The issue is that perhaps too many people are marching into their golden years at the same time. That’s the gist of a new study from the Alliance for Lifetime Income. The non-profit consumer education organization recently unveiled its framework for the so-called Peak 65 problem.
Born between 1946 to 1964, the Baby Boomer Generation numbers roughly 73 million. The problem is that the generation is hitting the tipping point when it comes to retirement. We’ve all seen the stat that roughly 10,000 Boomers turn 65 every day. According to the Alliance for Lifetime Income, that number is now closer to around 12,000 per day, ramping up the number of older individuals to unprecedented levels. According to the group’s study, by 2024, we will have more people aged 65 or older than at any other time in the nation’s history. By 2030, all of the Baby Boomer Generation will have turned 65. You can see by this chart below how the breakdowns in age brackets will look.
Source: Alliance for Lifetime Income
The issue is that at that time the number of those aged 65 and older will be larger than the number of children in the United States. Nearly one-fifth of the entire estimated U.S. population will be at retirement age.
According to the Alliance For Lifetime Income, this has some dramatic effects on how we view and save for retirement. The so-called three-legged stool of retirement planning – employer pensions, personal savings and Social Security – is becoming obsolete.
With employer pensions now unavailable for the vast bulk of workers, more retirees are being forced to rely on Social Security for the bulk of their income. Originally, Social Security was designed to replace about 40% of a worker’s income, with pensions picking up much of the slack. However, these days, the social program is being used for more than 50% of pre-retirement income in married couples and nearly 70% in those who are unmarried.
This is dangerous because of the financial shortfalls facing the Social Security trust. Without intervention, the trust will be depleted by 2035, only 11 years after Peak 65. The issue is that by this time there will only be 2.2 workers paying taxes to support the program. That’s the lowest amount in history, and the number continues to drop as Millennials and Gen Z adults forgo having children.
The second piece is that low interest rates have caused many retirees to lean on the market or take undue risks to their portfolios to generate enough income.

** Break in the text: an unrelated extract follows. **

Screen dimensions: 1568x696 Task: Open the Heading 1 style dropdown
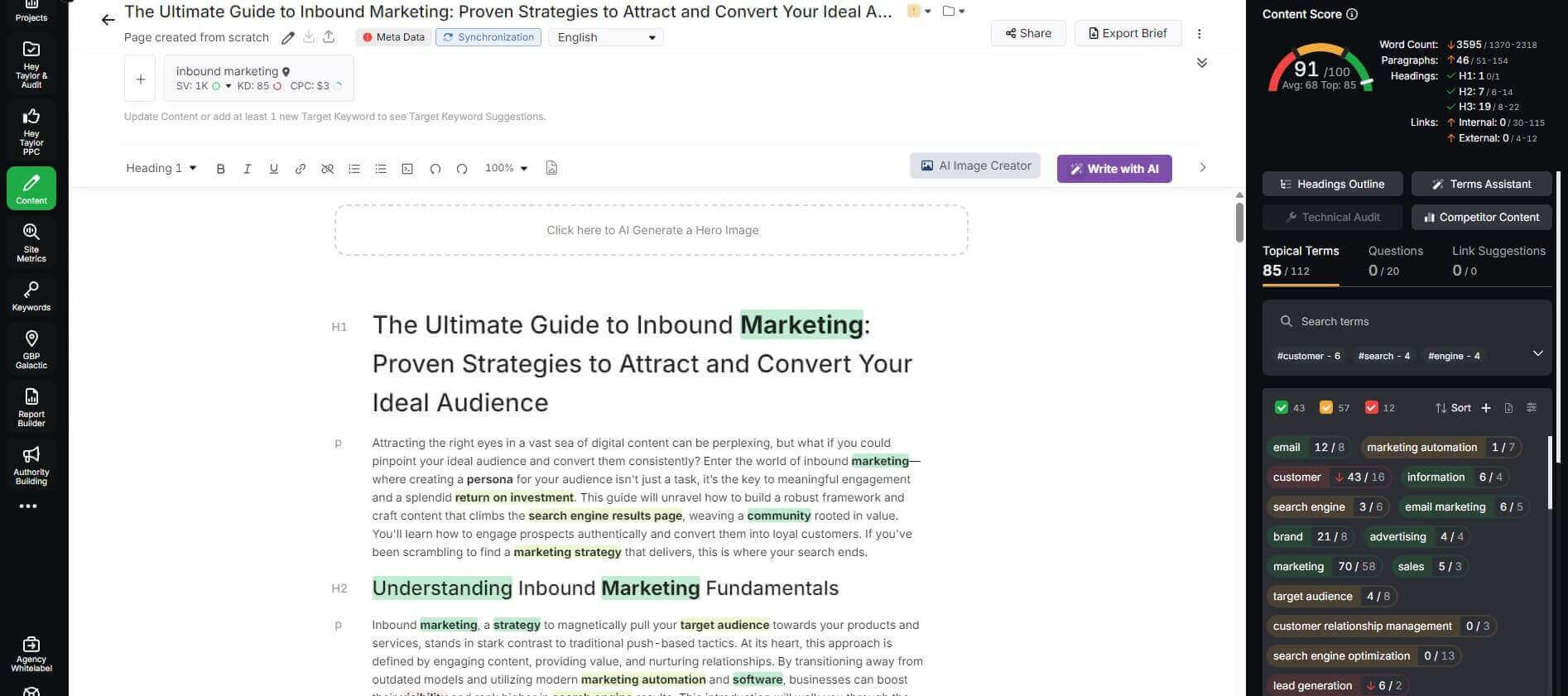[161, 168]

You used to be able to buy a CD yielding 4% or more and live off the interest. These days, you need to buy some pretty exotic fare to get a high yield.
Overall, the Alliance For Income predicts that retirement security will drop significantly once Peak 65 happens due to these combinations of forces. And that includes middle-to-upper-middle income earners.

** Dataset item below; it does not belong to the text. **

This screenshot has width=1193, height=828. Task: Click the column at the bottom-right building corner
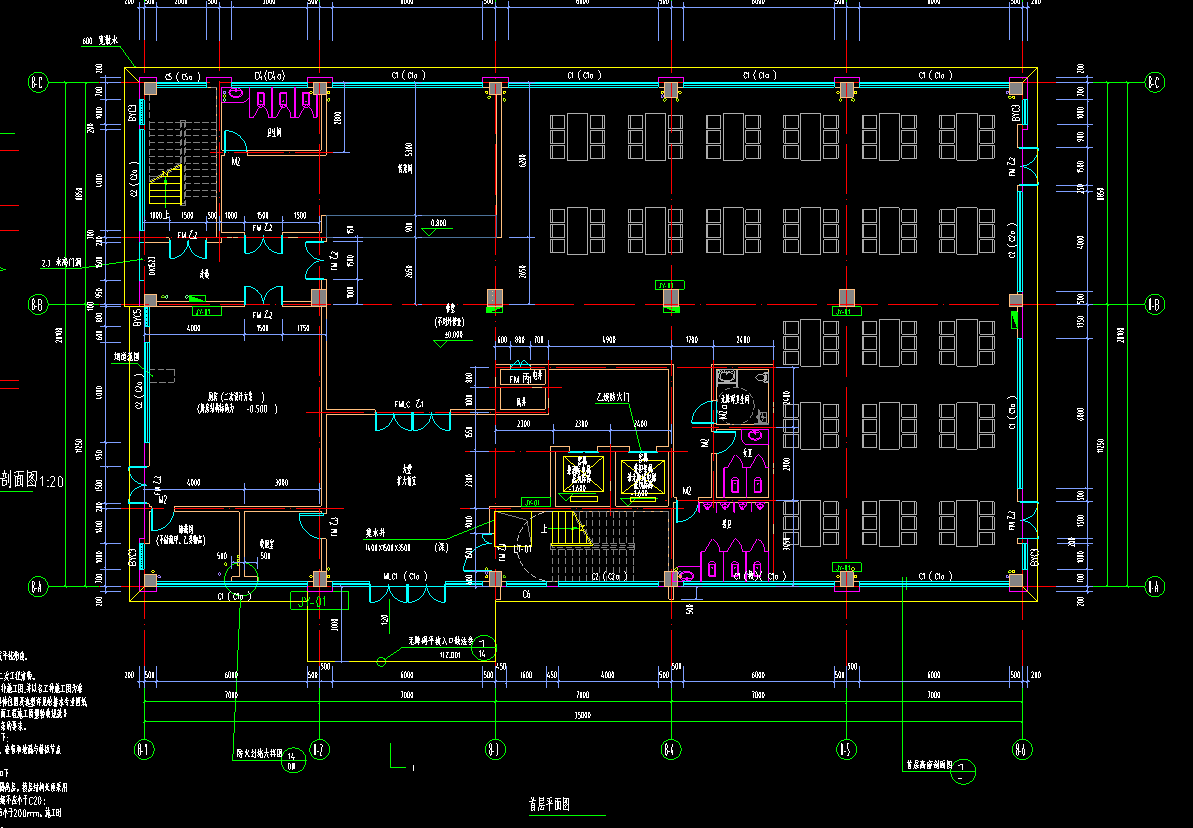(x=1017, y=580)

So, what can retirees do about this? Aside from saving every extra dollar they can ahead of time? Finding a replacement for the lost pension income is key. Alliance For Income suggests that personal annuities can make the difference in finding inflation-protected income that won’t outlast a retiree’s lifespan. In exchange for a lump sum payment at retirement, an investor can turn their portfolios into a steady monthly payment for life. As such, immediate or fixed annuities could form the core of a retirement savings and spending plan going forward.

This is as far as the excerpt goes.